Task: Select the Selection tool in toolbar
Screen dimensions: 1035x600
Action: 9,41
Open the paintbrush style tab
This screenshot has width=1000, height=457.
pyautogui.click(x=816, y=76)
::::
Assignment: The full set of entries above has to be restated exactly.

Exercise response:
Task: Select the Selection tool in toolbar
Screen dimensions: 1035x600
Action: 9,41
Open the paintbrush style tab
This screenshot has width=1000, height=457.
pyautogui.click(x=816, y=76)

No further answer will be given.